On UNIX machines, there's also a slightly more sophisticated interface called sigaction. The signal handler function for sigaction can take a siginfo_t, which includes information about the bad address:

#include <signal.h>
#ifdef SOLARIS /* needed with at least Solaris 8 */
#include <siginfo.h>
#endif

void segfaultHandler(int cause, siginfo_t *HowCome, void *ucontext_void) {
	void *badptr=HowCome->si_addr;
	std::cout<<"Bad pointer access at address "<<badptr<<"\n";
	exit(1); // the easy way out: just exit.
}

int foo(void) 
{
/* Install our SIGSEGV signal handler */
        struct sigaction sa;
        sa.sa_sigaction = segfaultHandler;
        sigemptyset( &sa.sa_mask );
        sa.sa_flags = SA_SIGINFO; /* we want a siginfo_t */
        if (sigaction (SIGSEGV, &sa, 0)) { perror("sigaction failed"); exit(1); }

/* Do something that crashes */
	int *ptr=(int *)0x123456;
	std::cout<<"About to access pointer "<<ptr<<"\n";
	*ptr=3;
	std::cout<<"Wait, that worked?!\n";
	
	return 0;
}

(Try this in NetRun now!)

You can actually use the signal handler to fix the root cause of the error. In this case, the problem was there's no memory at pointer 0x123456. But using mmap, we can *make* there be memory at that address!
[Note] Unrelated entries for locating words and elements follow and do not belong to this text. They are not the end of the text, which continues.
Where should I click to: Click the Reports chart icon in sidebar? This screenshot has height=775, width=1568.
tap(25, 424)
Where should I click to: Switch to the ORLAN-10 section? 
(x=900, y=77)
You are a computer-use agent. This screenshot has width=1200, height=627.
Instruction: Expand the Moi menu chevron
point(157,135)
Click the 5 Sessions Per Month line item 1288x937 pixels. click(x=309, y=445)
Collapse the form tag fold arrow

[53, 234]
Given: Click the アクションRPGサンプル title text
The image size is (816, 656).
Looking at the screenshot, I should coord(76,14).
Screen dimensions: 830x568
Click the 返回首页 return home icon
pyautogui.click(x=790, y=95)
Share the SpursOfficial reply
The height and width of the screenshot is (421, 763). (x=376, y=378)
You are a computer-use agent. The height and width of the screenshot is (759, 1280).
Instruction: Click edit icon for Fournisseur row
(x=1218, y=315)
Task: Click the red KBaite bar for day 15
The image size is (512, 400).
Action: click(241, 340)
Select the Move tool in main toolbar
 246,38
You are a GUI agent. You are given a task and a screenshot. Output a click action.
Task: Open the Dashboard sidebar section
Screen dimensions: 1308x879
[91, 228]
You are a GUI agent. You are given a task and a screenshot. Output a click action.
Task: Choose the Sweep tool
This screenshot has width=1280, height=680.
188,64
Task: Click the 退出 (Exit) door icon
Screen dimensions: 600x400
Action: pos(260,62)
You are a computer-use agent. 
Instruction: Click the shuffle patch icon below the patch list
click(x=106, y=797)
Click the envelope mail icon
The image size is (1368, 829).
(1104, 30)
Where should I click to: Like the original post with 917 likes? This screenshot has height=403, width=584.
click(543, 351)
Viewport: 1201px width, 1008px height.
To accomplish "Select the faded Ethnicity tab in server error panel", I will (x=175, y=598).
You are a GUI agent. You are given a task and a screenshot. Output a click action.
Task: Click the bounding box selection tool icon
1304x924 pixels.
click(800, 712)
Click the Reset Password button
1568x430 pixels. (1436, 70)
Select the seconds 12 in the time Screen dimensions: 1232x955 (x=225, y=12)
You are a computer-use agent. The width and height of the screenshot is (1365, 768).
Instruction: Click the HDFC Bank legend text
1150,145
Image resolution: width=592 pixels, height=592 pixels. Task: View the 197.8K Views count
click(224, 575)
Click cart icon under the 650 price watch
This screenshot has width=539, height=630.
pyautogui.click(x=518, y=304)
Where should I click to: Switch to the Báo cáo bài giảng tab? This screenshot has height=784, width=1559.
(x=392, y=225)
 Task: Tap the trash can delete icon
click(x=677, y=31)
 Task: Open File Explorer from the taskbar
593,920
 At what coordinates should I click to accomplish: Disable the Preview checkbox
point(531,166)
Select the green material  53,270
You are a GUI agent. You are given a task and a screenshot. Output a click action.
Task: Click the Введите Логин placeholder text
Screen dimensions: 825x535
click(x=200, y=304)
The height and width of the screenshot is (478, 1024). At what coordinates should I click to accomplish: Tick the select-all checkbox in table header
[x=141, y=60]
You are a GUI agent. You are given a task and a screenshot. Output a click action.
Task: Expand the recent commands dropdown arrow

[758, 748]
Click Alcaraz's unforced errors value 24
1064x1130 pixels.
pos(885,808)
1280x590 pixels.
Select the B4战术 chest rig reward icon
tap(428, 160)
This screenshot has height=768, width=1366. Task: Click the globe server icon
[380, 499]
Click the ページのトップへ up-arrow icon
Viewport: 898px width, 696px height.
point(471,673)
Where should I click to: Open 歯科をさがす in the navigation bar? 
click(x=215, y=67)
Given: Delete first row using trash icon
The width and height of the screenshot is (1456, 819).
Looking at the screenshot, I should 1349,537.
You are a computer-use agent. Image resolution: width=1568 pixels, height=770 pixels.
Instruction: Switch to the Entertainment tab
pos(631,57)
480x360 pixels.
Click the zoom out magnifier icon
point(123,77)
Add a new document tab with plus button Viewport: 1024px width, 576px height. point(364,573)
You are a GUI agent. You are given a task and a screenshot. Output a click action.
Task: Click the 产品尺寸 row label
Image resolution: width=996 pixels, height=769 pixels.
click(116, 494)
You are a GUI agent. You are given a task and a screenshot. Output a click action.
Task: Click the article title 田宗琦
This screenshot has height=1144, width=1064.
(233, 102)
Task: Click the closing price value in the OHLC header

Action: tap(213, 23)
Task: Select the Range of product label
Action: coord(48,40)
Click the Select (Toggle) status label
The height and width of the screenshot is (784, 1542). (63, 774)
#include <sys/mman.h> /* for mmap */
#include <signal.h>
#ifdef SOLARIS /* needed with at least Solaris 8 */
#include <siginfo.h>
#endif

void segfaultHandler(int cause, siginfo_t *HowCome, void *ucontext_void) {
	void *badptr=HowCome->si_addr;
	std::cout<<"Fixing bad pointer access at address "<<badptr<<"\n";
	
	long start=(long)badptr, end=16+(long)badptr;
	start&=~0xfff; end+=0xfff; end&=~0xfff; /* round to page boundaries */
	void *ret=mmap((void *)start,end-start,PROT_READ|PROT_WRITE|PROT_EXEC,
			MAP_ANONYMOUS|MAP_SHARED|MAP_FIXED,-1,0);
	if (ret!=(void *)start) {
		std::cout<<"Failed to map region (got "<<ret<<")\n";
		exit(1);
	}
	/* else we've fixed the bad pointer, so return and keep running! */
}

(Try this in NetRun now!)

Segfault-fix-continue is a surprisingly powerful technique. It's used by the operating system to implement virtual memory, used by dynamic translators to lazily demand-translate binary code, used by parallel programmers to fake shared memory across the network, and lots of other interesting strange things!